Having a day free, Kit, Yashmeen, and Günther decided to make a farewell visit to the little-known but rewarding Museum der Monstrositäten, a sort of nocturnal equivalent of Professor Klein’s huge collection of mathematical models on the third floor of the Auditorienhaus. They traveled in a motor-diligence out toward the Brocken. The brushland grew hilly and witchlike, clouds came from directions indeterminate and covered the sun. “An older sort of Germany,” commented Günther, with a less-than-reassuring smile. “Deeper.”
It was not so much a conventional museum as a strange underground temple, or counter-temple, dedicated to the current “Crisis” in European mathematics . . . whether intended for exhibition, worship, study, or initiation could not be read from any exterior, because there was none, beyond an entranceway framing a flight of coal-black steps sloping downward in a fathomless tunnel to crypts unknown. As if to express the “imaginary” (or, as Clifford had termed it, “invisible”) realm of numbers, the black substance from which it was constructed seemed not so much a known mineral as the residue of a nameless one, after light, through some undisclosed process, had been removed.
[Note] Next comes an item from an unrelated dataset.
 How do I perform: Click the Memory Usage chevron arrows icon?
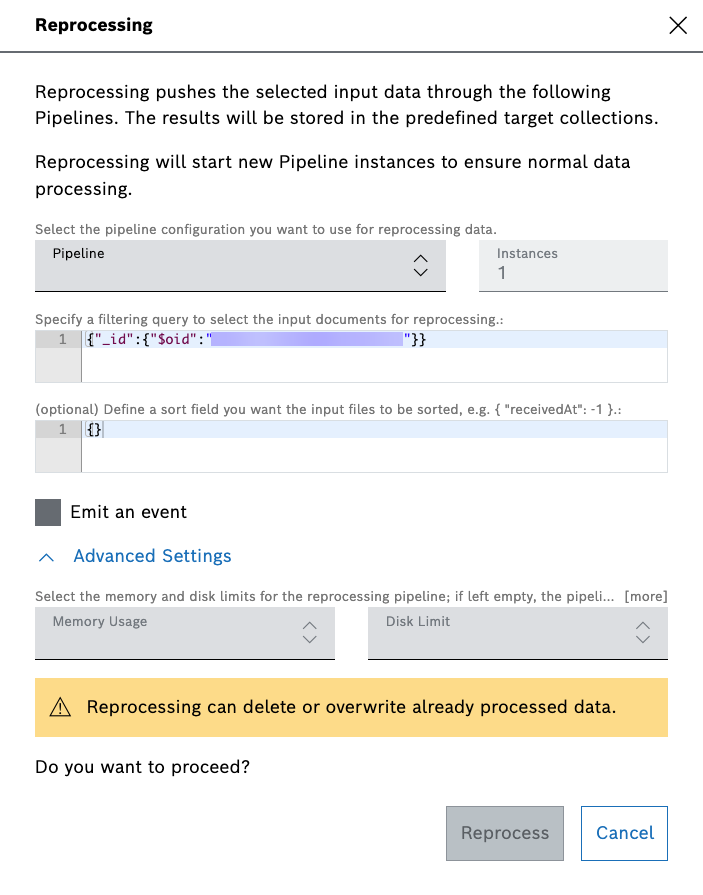click(x=309, y=632)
Now and then a load-bearing statue was visible in the form of an angel, wings, faces, and garments streamlined almost to pure geometry, and brandishing weapons somehow not yet decipherable, featuring electrodes and cooling fins and so forth.
They found the inside strangely deserted, lit only by a few whispering gas-sconces which receded down the corridors leading away from the shadows of the entrance-hall. Yet there was the smell of German tidiness constantly exercised, of Sapoleum and floorwax, of massive applications of formalin gas still pungently lingering. The corridors seemed swept by generations of sighing, which occasionally had reached wind force—a sadness, a wild exclusion from the primly orthogonal floor-plans of academic endeavor. . . .
“Somebody must be in here, at work?” it seemed to Kit. “Guards, staff?”
“Perhaps they hide from visitors they do not know,” Günther shrugged. “How could anyone’s nerves here remain unafflicted?”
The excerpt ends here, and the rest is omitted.